WRITTEN REQUEST: Starting with the line containing "How do I perform: Bookmark" and going on through the end of the records, rewrite those lines with "star icon" replaced by "heart icon" and everything else left as it is.

--- start of STORED RECORDS ---

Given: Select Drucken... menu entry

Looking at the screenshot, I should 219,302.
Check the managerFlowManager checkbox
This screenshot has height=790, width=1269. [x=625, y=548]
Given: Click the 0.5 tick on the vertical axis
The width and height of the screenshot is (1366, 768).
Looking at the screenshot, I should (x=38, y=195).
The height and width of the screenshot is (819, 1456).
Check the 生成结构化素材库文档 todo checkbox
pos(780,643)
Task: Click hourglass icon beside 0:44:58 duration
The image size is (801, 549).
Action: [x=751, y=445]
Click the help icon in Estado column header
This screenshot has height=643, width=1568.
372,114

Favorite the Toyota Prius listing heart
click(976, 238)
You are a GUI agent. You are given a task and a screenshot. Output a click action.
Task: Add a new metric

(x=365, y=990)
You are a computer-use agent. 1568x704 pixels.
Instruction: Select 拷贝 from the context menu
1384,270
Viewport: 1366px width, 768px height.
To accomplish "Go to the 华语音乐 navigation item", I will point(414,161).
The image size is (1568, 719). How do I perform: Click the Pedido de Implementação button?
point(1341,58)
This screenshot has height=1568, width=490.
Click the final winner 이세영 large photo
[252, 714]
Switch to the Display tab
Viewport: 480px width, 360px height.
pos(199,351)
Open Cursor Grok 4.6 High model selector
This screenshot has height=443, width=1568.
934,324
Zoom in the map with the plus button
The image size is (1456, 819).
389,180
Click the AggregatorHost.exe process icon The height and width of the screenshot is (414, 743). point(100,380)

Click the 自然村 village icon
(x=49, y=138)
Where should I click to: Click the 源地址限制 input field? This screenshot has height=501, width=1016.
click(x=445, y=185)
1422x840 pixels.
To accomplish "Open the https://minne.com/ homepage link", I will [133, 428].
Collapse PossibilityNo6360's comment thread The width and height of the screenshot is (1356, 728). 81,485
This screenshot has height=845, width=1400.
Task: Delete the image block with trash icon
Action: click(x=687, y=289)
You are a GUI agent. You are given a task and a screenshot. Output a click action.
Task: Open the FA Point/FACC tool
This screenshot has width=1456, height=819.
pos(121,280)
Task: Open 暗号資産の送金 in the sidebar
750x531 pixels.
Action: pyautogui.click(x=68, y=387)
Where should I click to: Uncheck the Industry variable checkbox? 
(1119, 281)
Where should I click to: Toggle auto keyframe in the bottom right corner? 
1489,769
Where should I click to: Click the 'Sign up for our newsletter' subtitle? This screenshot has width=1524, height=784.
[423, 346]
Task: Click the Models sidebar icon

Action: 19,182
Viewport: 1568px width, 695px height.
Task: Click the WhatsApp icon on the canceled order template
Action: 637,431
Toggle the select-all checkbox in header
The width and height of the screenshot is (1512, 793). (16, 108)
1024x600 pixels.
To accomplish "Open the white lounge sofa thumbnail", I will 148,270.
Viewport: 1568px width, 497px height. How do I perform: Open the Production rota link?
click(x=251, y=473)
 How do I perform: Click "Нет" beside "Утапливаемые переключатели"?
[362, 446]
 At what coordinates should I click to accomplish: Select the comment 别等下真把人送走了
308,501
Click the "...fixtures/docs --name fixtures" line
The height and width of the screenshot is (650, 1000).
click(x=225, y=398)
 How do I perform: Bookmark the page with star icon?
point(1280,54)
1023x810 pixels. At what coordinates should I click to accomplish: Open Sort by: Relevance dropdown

--- end of STORED RECORDS ---

ANSWER TO THIS EXERCISE:
 How do I perform: Bookmark the page with heart icon?
point(1280,54)
1023x810 pixels. At what coordinates should I click to accomplish: Open Sort by: Relevance dropdown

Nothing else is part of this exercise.